Samples spiked before extraction were used to check the performance of the extraction and clean-up procedure and to obtain validation parameters. Spiking solutions of OTA and OTB were prepared daily by dilution with HPLC mobile phase. For samples of muscle, kidney, and liver, after thoroughly mixing for 30 min, the OTA and OTB fortified homogenate was left for at least 2 h at room temperature to enable equilibration and used to assay the cleaning procedures prior to HPLC analysis.

5.6. Method Validation

The HPLC-FLD method was validated according to EU criteria for the confirmatory methods for contaminants [24] by evaluating the following: specificity, recovery, linearity, LOD and LOQ, repeatability and reproducibility. A limit of 1 μg/kg (1 ppb) OTA in pork meat and derived products was established by the Italian Ministry of Health in 1999 [35]. The validation procedure was performed taking into account the value of 1 μg/kg OTA.

The linearity was evaluated by spiking muscle, liver, and kidney samples with OTA at 0.05, 0.1, 0.5, 1, 2.5, and 5 μg/kg and analyzing them using the extraction and HPLC-FLD method.

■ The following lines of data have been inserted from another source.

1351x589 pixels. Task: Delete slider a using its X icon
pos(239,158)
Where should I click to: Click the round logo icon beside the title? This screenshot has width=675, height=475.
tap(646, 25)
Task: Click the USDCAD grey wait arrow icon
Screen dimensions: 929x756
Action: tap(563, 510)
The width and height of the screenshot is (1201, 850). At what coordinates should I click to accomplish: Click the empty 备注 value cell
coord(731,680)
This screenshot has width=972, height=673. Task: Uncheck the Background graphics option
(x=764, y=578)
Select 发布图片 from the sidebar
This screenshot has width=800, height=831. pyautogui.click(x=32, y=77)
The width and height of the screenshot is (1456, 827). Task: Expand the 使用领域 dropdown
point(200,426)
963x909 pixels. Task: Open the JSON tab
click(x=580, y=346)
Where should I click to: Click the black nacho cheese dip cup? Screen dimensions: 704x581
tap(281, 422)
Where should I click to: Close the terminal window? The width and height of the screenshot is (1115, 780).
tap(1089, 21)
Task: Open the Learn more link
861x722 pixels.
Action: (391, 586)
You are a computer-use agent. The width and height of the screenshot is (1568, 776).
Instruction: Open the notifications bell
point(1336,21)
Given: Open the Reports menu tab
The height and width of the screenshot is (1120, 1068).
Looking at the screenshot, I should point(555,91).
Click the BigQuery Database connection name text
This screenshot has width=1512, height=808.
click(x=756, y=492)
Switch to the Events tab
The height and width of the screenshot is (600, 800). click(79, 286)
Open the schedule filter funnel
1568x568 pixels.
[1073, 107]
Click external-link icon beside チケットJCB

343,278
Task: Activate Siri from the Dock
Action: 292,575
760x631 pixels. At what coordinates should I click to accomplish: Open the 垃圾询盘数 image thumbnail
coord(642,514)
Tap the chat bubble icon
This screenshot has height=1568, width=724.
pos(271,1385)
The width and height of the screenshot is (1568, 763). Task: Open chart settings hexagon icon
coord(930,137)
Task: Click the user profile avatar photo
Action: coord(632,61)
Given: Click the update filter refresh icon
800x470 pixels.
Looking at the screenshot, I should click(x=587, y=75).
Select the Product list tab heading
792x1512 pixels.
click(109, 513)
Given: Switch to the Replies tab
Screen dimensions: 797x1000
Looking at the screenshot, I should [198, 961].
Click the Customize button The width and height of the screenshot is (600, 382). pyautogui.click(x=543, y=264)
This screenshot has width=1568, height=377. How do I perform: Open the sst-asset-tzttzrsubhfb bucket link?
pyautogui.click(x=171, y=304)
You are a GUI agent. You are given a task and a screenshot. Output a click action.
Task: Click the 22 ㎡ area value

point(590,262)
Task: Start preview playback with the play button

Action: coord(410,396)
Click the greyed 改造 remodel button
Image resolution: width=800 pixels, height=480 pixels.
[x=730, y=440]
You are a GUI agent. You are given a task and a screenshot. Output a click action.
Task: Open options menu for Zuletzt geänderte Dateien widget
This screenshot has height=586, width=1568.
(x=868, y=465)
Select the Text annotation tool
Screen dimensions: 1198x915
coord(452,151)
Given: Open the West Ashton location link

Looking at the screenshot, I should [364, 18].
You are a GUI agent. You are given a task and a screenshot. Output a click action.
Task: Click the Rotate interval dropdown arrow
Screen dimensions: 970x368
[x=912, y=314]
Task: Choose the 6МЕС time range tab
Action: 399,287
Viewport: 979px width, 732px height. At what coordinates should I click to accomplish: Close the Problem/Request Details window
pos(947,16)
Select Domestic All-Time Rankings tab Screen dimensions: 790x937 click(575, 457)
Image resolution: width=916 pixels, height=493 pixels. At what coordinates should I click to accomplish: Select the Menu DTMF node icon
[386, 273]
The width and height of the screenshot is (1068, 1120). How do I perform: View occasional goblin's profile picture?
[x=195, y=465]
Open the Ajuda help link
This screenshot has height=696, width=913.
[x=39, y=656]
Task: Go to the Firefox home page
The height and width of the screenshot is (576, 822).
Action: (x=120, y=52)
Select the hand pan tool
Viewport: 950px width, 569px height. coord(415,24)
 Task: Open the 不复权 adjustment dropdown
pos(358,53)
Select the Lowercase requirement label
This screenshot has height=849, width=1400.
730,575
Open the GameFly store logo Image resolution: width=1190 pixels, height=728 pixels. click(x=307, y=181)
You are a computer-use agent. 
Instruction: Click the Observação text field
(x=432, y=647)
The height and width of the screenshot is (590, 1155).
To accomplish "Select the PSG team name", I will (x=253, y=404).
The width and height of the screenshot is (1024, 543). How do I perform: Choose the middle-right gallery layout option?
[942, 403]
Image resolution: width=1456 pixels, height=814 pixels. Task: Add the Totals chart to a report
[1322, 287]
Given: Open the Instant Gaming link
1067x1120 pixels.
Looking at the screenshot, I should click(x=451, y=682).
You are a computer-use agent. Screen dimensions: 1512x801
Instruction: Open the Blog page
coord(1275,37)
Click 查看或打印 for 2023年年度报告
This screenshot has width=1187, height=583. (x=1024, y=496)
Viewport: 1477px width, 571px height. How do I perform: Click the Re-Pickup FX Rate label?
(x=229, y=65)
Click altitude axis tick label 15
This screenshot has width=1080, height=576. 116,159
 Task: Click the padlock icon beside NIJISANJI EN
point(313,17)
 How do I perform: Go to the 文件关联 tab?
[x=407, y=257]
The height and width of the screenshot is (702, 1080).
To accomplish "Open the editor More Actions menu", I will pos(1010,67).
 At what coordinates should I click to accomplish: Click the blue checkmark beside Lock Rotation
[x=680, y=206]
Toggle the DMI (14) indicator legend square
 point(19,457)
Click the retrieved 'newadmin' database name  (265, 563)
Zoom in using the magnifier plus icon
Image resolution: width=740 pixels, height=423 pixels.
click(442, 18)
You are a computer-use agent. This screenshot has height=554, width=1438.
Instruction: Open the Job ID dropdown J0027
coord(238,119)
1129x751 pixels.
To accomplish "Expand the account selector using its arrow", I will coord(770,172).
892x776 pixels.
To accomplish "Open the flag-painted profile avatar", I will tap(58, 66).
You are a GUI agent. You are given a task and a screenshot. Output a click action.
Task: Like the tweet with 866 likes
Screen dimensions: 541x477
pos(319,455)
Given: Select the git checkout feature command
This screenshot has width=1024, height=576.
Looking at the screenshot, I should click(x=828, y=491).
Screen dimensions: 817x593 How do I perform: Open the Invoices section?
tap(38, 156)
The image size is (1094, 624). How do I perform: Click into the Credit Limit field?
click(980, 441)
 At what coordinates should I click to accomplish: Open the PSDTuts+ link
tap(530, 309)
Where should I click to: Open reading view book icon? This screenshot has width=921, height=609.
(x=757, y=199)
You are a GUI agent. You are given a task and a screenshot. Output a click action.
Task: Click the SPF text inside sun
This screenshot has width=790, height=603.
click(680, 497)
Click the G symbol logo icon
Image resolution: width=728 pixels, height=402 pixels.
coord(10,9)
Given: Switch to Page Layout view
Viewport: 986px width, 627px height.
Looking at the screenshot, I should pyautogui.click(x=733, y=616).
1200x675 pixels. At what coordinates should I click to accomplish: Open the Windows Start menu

The experiment was repeated three times. The repeatability was tested by analyzing muscle, liver, and kidney samples spiked with OTA at the levels of 0.1 μg/kg, 1 μg/kg, and 5 μg/kg. All samples were measured in triplicate on the same day. For the within-laboratory reproducibility test, each of the contamination levels was tested in triplicate over a period of five days. The results of these experiments were also used for the determination of the recovery. The LOD and LOQ were determined by the signal-to-noise approach, defined at levels resulting in signal-to-noise ratios of 3 and 10, respectively. The analytical response and the chromatographic noise were measured from the chromatogram of a blank sample extract (1 mL) to which an OTA solution was added. Chromatograms of muscle, liver, and kidney samples of one wild boar naturally contaminated by OTA are shown in Figure 3.

Figure 3

HPLC-FLD chromatograms of liver (A), muscle (B), and kidney (C) naturally contaminated with OTA.

5.7. Statistical Analysis

Statistical analysis was performed with GraphPad Prism version 7 software (GraphPad Software Inc., La Jolla, CA, USA). All data were tested for normality by means of the Kolmogorov–Smirnov test. Since data did not prove to be normally distributed, the results were expressed as median and range. Mann–Whitney U Test was employed to evaluate the significance of the difference among groups of data, according to different tissues, geographical areas, sex, and age-class. Linear regression analysis and Spearman correlation coefficient analysis were used to assess the correlation between OTA concentrations in muscle, liver, and kidney and weight of wild boars. The ranges of correlation power were r ≥ 0.8; 0.6 ≤ r < 0.8; 0.3 ≤ r ≤ 0.5, and r ≤ 0.2 for strong, moderately strong, moderate, and weak correlation, respectively. A value of p < 0.05 was considered statistically significant.